British airlines BA and Virgin Atlantic have complained that a new carbon-trading scheme is said to increase their costs and potentially jeopardise their ability to provide cheap flights to the USA and other long-haul destinations.
The European Commission is set to issue new carbon permits, based upon the levels of carbon dioxide released in 2010 by Europe’s carriers, on both cheap flights to Europe itself, and services to more far-flung locations. However, both British Airways and its arch-rival Virgin Atlantic have insisted that they deserve special treatment when it comes to the permits.

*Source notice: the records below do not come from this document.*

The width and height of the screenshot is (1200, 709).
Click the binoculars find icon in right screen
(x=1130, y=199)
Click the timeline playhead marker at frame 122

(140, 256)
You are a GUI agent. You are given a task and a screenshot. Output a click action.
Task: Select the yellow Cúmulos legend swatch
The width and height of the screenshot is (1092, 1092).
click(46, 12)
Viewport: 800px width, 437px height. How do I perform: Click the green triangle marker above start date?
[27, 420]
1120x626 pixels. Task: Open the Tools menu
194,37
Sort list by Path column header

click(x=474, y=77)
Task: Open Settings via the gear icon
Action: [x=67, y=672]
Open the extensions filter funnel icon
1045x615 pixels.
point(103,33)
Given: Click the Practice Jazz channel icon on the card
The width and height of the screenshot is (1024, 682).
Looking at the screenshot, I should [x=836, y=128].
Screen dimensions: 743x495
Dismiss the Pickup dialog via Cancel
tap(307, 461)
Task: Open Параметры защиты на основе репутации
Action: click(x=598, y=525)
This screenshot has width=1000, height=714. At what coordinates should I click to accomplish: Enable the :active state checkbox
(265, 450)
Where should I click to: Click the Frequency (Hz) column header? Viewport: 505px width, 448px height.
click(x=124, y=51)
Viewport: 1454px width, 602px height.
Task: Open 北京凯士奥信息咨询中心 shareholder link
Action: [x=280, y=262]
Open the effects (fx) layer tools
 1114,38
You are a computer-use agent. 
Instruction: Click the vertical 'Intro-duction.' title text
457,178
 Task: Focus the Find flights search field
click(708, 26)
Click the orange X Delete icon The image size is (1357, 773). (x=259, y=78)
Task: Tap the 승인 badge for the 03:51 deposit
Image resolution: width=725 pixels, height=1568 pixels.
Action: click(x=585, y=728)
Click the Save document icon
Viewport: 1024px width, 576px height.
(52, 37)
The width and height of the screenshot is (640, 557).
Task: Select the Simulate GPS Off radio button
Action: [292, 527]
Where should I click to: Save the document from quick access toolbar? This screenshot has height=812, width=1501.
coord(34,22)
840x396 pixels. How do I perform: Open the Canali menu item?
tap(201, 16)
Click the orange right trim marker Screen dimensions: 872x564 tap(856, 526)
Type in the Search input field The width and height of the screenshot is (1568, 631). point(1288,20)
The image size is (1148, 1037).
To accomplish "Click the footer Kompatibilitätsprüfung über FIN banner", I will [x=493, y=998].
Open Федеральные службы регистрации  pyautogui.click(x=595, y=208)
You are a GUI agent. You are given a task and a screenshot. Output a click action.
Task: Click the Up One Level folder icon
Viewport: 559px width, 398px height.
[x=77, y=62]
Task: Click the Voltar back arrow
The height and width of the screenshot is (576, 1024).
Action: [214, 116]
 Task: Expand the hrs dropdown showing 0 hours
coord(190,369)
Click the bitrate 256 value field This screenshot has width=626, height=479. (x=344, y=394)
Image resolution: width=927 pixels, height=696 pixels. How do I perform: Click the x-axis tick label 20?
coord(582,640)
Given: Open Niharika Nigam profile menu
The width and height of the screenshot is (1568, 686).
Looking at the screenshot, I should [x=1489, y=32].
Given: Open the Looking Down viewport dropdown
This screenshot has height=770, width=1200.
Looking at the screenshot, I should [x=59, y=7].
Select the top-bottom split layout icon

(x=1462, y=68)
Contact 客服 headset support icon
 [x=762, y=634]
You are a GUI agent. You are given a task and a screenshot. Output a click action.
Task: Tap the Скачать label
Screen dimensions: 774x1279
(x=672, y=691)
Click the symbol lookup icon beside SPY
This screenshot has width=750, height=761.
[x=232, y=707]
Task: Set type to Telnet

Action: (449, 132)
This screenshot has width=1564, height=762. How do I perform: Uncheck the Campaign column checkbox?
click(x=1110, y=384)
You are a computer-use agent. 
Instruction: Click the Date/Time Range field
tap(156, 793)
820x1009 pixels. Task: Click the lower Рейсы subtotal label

As the scheme currently stands, British airlines are going to receive fewer permits due to the lower levels of CO2 they allegedly emitted due to the six-day closure of UK airspace last April due to the volcanic ash attack – an event which also cost the airlines untold lost revenue due to the thousands of cancelled cheap flights and the compensation paid out to passengers.
The imbalance in permits is due to the fact that many continental airlines – especially those in the south – were able to operate near-normal schedules. BA is especially put out because it also suffered 22 days of strike action by cabin crew, which also had a knock-on effect on its ability to operate its cheap flights.
A spokesman said: “We are disappointed that 2010 will be the base year because of the unprecedented level of disruption,” with their counterpart at Virgin adding: “We have asked the Commission to resolve a number of outstanding issues before aviation becomes part of the emission trading scheme, and this distortion in the allocation of permits is one of them.”